If you’ve been searching online for how to start weight training for females and want to do it at home, there are several effective ways to accomplish your fitness goals. You don’t have to take hours out of your day or pay for expensive equipment. Try these power-packed exercises to build strength.
Dumbbell Squats and Lifts
You can find an inexpensive set of medium dumbbells at a discount store. If you don’t have time to shop, you can order some online. Strengthen your lower body by doing deadlifts and squats with the weights. Hold the weights out to help you maintain balance as you do squats. Start with a few sets of five to six reps of each exercise. As your endurance builds, work your way up to six to eight sets of 10 to 12 reps.

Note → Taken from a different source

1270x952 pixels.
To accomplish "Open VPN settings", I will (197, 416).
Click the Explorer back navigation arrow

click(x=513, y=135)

Strength weight training for women at home must include several lifting patterns. One useful option is to kneel with the dumbbells in front of you. Brace yourself on one arm and use the other arm to lift a dumbbell as if you’re pulling something. Alternate between arms for sets. Try to work up to six sets of 10 reps for each arm. Regular bicep curls are helpful, and holding the weights out to your side, lowering them and lifting them again will also help strengthen your arms. Aim for six sets of 10 reps on each arm for each exercise.
Body Weight Workouts
There are plenty of ways to use your body weight to build strength. One classic example is push-ups. You can also bend your elbow and lean your forearm on the floor, balance your load with your leg and do side leg lifts. This will strengthen your legs and arms at the same time. Do six sets of eight to 10 reps for each side and each exercise. You can find plenty of other creative bodyweight workout ideas online.

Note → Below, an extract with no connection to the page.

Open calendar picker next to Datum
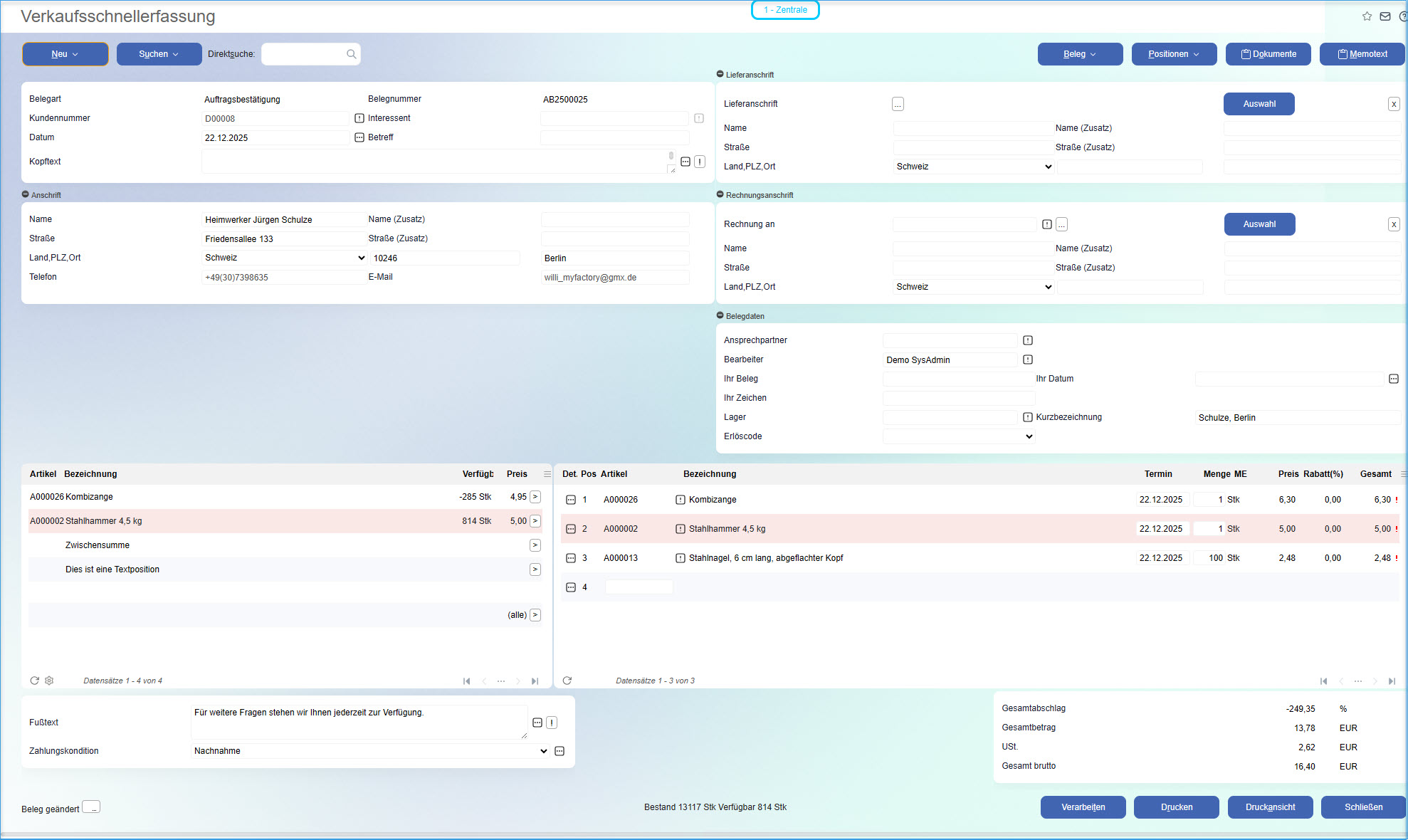This screenshot has height=840, width=1408. tap(359, 137)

Full-body Dumbbell Workout
Weight training at home for ladies can be intense with a full-body workout. First, learn how to do the following exercises by watching tutorial videos or looking at pictures online:
- Dumbbell deadlift
- Squat to overhead press
- Dumbbell lunge with bicep curl
- Russian twist
- Bent-over dumbbell row
Do ten reps of each exercise and give yourself a one-minute break between sets. Try to do five sets. It may take time to build up to this. If you’re out of shape, start with five reps of each and two to three sets until you build your endurance.
Before you start your strength weight training for women at home, be sure to warm up with stretches. Do five minutes of cardio to get your heart rate elevated. You can go for a run around the block outside, jog in place or use a jump rope. For your safety, discuss any weight training ideas with your doctor first.